Dot-Com Branding Dilemma

Dot-com hopefuls vie for media, investor and potential partner attention wherever they go. On average, newdot-coms spend $25 million per year on marketing. The battle for consumer recognition via the Superbowl backfired when dot-coms failed to obtain brand identity. Will something dramatic happen to halt this desperate trend? It's likely that alternative communication channels will be used for promotion. Guerrilla marketing could be the next big thing.

Two weeks ago, at DEMO 2000’s tenth anniversary in Palm Springs, a wide range of hopeful new dot-coms vied for the attention of the media, investors, and potential partners. IDG, the event’s organizer, did its best to prevent the new dot-coms’ marketing machines from going berserk, but still every opportunity for marketing was found and creatively used.

The hotel rooms, the cutlery, the cocktails and breakfast all became vehicles for marketing gimmickry. At the exhibition itself, dot-com marketing and press personnel jostled to grab delegates’ attention. The fight simply reflected a broader reality about what is going on in the wider world of Internet entrepreneurship.

On average, new dot-coms spend $25 million per year on marketing. If you were to approach an advertising company with a smaller budget they’d look at you as if you’d just arrived from another planet.

The tactics in this battle for consumer recognition are even more desperate during events like the Superbowl. This extravaganza secured almost 40 companies as advertisers and most of these were dot-com entities. A year ago, such exposure was enormously successful for a handful of dot-com companies. This year resulted in disaster, as expected. Not many in the audience could recall unaided any of the new dot-coms that were paraded before them. But many could recall the well-established brands.

Thus a very expensive advertising investment on the part of these new dot-coms effectively turned into a generic advertising campaign for the Internet itself. The most significant thing many recalled about the dot-coms is that they were… well, dot-coms. The rest of the name escaped them.

So is the advertising battle worth the investment? While the combatants shout and scream about their brands, as they did at the NYSE, no clear voice can be distinguished in the cacophony. What’s the solution? Should new companies scream louder to be heard? Or should they leave the room and initiate dialogue outside NYSE? Will next year’s average dot-com budget have to be $40 million to establish a brand name? Or will something dramatic happen to halt this desperate trend?

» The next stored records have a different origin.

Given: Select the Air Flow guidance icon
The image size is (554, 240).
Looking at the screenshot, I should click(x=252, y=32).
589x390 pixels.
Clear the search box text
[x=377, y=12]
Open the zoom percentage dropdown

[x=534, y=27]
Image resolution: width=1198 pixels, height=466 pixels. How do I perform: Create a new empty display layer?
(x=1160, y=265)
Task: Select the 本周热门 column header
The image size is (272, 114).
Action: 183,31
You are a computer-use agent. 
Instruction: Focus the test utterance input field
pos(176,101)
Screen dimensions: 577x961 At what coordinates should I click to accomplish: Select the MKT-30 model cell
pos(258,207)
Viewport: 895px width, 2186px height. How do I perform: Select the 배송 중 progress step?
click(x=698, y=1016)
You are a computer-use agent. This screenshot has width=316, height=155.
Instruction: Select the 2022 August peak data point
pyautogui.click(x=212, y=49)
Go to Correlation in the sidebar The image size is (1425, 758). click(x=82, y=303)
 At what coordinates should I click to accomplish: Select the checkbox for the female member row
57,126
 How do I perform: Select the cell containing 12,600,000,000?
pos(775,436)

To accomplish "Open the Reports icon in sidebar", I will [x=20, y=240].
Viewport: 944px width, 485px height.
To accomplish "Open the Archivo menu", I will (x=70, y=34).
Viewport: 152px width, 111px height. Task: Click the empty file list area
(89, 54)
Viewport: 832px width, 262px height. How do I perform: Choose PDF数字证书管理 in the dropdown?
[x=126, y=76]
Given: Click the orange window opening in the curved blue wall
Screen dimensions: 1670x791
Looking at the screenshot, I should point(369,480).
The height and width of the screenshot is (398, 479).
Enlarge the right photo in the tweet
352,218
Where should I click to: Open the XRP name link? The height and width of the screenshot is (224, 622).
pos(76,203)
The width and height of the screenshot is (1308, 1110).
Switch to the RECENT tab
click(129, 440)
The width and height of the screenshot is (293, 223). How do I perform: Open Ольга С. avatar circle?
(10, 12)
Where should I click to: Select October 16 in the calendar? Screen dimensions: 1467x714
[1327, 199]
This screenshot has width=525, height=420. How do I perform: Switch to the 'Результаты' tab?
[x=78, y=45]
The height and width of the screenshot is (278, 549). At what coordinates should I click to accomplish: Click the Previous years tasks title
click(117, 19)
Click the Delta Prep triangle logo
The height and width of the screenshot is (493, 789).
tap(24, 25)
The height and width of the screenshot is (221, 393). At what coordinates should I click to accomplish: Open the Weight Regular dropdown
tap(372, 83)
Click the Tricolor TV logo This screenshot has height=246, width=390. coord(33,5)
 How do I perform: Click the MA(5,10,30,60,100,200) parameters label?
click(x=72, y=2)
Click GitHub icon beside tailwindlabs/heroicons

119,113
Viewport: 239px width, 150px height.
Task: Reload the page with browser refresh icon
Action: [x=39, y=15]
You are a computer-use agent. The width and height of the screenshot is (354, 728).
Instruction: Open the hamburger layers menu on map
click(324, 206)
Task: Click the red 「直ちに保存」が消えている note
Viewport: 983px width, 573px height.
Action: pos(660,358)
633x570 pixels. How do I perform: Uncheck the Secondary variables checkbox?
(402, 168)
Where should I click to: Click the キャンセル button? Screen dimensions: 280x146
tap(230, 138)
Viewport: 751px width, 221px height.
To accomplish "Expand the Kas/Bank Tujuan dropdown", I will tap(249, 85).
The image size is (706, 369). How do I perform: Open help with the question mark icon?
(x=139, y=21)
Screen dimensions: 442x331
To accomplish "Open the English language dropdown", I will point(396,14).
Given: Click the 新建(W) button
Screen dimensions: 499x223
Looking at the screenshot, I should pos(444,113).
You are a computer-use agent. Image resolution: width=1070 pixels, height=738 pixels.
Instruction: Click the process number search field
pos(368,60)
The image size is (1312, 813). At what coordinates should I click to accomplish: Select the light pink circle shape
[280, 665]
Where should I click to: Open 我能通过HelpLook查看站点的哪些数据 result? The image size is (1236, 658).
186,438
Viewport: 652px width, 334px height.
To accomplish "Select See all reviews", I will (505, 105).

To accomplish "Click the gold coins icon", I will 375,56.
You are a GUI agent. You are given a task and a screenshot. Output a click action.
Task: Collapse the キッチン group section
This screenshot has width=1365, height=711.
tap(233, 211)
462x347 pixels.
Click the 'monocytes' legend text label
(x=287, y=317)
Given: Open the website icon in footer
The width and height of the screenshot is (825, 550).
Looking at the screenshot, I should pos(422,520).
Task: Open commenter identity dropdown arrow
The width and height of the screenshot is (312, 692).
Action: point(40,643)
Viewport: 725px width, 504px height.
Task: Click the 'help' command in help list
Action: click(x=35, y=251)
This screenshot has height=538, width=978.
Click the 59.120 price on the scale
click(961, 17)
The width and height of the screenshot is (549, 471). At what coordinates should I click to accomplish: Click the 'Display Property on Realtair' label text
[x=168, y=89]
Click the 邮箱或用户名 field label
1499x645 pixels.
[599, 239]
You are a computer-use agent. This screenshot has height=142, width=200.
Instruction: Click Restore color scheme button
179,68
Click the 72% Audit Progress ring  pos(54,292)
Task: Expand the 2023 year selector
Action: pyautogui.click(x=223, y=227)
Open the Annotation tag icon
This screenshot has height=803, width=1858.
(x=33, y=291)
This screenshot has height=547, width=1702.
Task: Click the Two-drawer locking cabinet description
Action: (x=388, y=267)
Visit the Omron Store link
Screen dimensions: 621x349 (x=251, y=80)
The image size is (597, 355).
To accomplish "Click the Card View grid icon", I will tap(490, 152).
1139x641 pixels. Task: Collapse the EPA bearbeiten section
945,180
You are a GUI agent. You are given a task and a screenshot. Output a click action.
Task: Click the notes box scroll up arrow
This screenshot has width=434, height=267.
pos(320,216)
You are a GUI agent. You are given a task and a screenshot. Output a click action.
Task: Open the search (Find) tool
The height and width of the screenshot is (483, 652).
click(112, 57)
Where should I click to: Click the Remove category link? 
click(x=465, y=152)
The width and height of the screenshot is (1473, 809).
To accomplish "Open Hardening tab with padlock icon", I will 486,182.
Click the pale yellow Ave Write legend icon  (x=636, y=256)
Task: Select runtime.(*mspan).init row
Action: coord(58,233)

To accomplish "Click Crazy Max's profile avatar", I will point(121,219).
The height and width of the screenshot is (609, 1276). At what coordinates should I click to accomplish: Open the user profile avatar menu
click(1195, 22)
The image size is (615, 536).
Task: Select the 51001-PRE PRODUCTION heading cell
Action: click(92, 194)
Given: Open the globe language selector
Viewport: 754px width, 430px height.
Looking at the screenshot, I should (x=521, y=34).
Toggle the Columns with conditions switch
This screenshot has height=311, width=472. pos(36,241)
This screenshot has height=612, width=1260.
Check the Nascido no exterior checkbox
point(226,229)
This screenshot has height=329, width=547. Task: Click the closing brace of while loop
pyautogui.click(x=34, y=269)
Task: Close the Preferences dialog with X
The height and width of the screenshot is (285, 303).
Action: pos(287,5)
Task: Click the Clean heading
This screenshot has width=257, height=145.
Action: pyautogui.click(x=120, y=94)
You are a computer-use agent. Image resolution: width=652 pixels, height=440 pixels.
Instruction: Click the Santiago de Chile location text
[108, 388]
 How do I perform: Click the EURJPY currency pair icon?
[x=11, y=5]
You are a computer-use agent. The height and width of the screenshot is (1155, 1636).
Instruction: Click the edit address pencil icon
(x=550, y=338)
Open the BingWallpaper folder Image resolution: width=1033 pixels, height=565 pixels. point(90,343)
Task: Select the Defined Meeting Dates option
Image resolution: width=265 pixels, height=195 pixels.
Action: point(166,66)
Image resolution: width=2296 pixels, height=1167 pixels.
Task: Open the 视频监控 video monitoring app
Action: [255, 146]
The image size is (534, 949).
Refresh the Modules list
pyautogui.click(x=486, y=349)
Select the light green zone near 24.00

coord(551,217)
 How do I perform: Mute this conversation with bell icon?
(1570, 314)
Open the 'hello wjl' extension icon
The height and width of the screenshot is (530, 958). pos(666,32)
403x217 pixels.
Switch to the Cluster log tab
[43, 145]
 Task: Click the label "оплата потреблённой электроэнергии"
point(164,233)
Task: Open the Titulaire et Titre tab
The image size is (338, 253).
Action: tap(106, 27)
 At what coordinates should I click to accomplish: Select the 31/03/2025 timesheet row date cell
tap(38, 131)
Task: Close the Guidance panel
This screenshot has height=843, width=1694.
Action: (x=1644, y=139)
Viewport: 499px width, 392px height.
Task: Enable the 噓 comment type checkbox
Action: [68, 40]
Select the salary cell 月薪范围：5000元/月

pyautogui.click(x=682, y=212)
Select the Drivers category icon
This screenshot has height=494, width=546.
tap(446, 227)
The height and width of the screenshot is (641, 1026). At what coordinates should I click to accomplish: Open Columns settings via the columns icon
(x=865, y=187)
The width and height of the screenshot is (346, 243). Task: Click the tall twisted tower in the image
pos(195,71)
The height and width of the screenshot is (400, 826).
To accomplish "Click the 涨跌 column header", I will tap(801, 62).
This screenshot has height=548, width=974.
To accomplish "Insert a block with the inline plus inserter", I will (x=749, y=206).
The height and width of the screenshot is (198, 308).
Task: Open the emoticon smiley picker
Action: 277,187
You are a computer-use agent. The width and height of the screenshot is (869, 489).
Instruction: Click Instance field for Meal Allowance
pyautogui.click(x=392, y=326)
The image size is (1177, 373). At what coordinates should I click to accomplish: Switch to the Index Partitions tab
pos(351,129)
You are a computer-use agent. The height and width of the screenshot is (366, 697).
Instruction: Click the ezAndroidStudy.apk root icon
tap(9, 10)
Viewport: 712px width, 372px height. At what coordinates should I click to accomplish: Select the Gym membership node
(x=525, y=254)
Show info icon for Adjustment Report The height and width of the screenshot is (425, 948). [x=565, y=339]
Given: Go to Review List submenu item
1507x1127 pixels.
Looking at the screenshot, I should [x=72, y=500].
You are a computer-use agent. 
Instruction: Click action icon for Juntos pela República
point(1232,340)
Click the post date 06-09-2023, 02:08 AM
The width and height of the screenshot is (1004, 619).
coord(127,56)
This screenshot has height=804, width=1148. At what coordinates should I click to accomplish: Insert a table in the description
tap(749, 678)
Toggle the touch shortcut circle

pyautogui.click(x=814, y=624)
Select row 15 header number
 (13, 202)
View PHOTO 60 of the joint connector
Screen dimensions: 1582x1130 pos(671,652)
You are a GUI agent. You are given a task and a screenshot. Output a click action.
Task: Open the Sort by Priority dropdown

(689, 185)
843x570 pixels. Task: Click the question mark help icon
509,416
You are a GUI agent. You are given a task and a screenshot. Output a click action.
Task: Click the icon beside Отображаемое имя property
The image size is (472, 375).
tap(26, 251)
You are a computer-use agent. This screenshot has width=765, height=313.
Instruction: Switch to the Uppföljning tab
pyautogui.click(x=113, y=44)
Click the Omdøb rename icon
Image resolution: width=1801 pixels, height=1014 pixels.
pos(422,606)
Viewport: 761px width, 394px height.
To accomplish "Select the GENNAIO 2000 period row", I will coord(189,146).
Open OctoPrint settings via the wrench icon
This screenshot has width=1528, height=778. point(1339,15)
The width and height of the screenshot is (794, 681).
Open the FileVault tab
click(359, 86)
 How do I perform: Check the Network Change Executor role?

It’s likely that alternative communication channels will be used for promotion. Radio, television and outdoor spaces are fully booked for the next half-year. The print media is approaching the same saturation level. So guerrilla marketing could be the next big thing. Internet start-up half.com, for instance, paid a small U.S. city to change its name to the brand’s domain name.

But consumers have a low level of tolerance for stuff like this. The lavishly unexpected can become as ineffectual as white music if it’s here, there and everywhere. The alternative might therefore be simple: Go back to basics.

The reason names like Pepsi, Visa and M&M’s are so readily recognized and remembered by consumers is because they were established at a time when the advertising noise wasn’t as loud as it is now – and because they’ve invested years in establishing a presence in the market. Significantly, such brands have a concrete existence in the real world with products on supermarket shelves, brand names in display windows, and so on.

Most dot-com companies have barely any visibility in the everyday community, with billboard advertising representing their toehold on real-world participation.

New dot-com brand names are likely to appear on the scene in partnerships, similar to Charles Schwab‘s clicks-and-mortar strategy. The idea is that the mortar isn’t just in the recognition value of bricks-and-mortar retail stores. It’s also in every shelf product the consumer knows and loves.

This isn’t to say we won’t see any new dot-com names appearing in the future. But it’s likely we’ll see new brands combining their marketing efforts with those of existing brands to exploit the leverage they can enjoy from association and borrowed brand profile. The offline brands deliver market position while emerging dot-coms offer a new mindset.

The past five years of the World Wide Web have been characterized by the exigencies of online survival. But nothing can survive forever in extremes, and now the pendulum is swinging back. And as it does it hints at how important brands will be in the next clicks-and-mortar wave.